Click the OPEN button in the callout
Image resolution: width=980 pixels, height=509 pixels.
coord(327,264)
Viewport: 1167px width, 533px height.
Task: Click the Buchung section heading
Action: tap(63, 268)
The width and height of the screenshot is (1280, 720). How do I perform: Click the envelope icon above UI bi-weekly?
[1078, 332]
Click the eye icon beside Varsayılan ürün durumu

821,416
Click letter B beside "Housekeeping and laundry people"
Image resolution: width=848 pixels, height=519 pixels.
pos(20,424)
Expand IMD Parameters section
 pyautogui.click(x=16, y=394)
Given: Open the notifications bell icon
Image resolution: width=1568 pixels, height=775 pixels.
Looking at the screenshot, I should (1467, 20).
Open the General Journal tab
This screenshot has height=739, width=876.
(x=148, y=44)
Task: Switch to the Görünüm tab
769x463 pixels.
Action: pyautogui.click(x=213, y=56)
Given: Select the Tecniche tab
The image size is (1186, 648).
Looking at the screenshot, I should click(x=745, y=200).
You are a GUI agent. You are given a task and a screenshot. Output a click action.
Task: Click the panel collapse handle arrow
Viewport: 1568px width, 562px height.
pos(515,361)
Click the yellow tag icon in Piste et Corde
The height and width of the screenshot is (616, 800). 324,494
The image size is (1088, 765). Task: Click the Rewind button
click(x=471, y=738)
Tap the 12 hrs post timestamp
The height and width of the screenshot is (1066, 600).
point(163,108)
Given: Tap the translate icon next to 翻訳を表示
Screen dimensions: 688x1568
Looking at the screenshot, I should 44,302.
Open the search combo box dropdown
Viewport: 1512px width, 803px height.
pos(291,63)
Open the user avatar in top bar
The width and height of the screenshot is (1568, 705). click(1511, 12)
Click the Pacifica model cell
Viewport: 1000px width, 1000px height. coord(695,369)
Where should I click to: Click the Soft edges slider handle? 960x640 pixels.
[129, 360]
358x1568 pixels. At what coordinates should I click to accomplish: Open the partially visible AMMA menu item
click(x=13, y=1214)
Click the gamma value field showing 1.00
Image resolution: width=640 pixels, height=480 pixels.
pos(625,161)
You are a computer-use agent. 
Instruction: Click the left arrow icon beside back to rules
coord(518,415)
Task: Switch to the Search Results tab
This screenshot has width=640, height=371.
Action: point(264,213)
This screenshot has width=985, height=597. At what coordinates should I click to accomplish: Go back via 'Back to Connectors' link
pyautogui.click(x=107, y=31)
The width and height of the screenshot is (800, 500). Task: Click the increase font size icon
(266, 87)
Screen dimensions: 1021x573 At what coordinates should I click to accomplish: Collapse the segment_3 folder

--*--

◆ Task details
Copy out all of the records, keeping every line identical.

◆ Expected output
Click the OPEN button in the callout
Image resolution: width=980 pixels, height=509 pixels.
coord(327,264)
Viewport: 1167px width, 533px height.
Task: Click the Buchung section heading
Action: tap(63, 268)
The width and height of the screenshot is (1280, 720). How do I perform: Click the envelope icon above UI bi-weekly?
[1078, 332]
Click the eye icon beside Varsayılan ürün durumu

821,416
Click letter B beside "Housekeeping and laundry people"
Image resolution: width=848 pixels, height=519 pixels.
pos(20,424)
Expand IMD Parameters section
 pyautogui.click(x=16, y=394)
Given: Open the notifications bell icon
Image resolution: width=1568 pixels, height=775 pixels.
Looking at the screenshot, I should (1467, 20).
Open the General Journal tab
This screenshot has height=739, width=876.
(x=148, y=44)
Task: Switch to the Görünüm tab
769x463 pixels.
Action: pyautogui.click(x=213, y=56)
Given: Select the Tecniche tab
The image size is (1186, 648).
Looking at the screenshot, I should click(x=745, y=200).
You are a GUI agent. You are given a task and a screenshot. Output a click action.
Task: Click the panel collapse handle arrow
Viewport: 1568px width, 562px height.
pos(515,361)
Click the yellow tag icon in Piste et Corde
The height and width of the screenshot is (616, 800). 324,494
The image size is (1088, 765). Task: Click the Rewind button
click(x=471, y=738)
Tap the 12 hrs post timestamp
The height and width of the screenshot is (1066, 600).
point(163,108)
Given: Tap the translate icon next to 翻訳を表示
Screen dimensions: 688x1568
Looking at the screenshot, I should 44,302.
Open the search combo box dropdown
Viewport: 1512px width, 803px height.
pos(291,63)
Open the user avatar in top bar
The width and height of the screenshot is (1568, 705). click(1511, 12)
Click the Pacifica model cell
Viewport: 1000px width, 1000px height. coord(695,369)
Where should I click to: Click the Soft edges slider handle? 960x640 pixels.
[129, 360]
358x1568 pixels. At what coordinates should I click to accomplish: Open the partially visible AMMA menu item
click(x=13, y=1214)
Click the gamma value field showing 1.00
Image resolution: width=640 pixels, height=480 pixels.
pos(625,161)
You are a computer-use agent. 
Instruction: Click the left arrow icon beside back to rules
coord(518,415)
Task: Switch to the Search Results tab
This screenshot has width=640, height=371.
Action: point(264,213)
This screenshot has width=985, height=597. At what coordinates should I click to accomplish: Go back via 'Back to Connectors' link
pyautogui.click(x=107, y=31)
The width and height of the screenshot is (800, 500). Task: Click the increase font size icon
(266, 87)
Screen dimensions: 1021x573 At what coordinates should I click to accomplish: Collapse the segment_3 folder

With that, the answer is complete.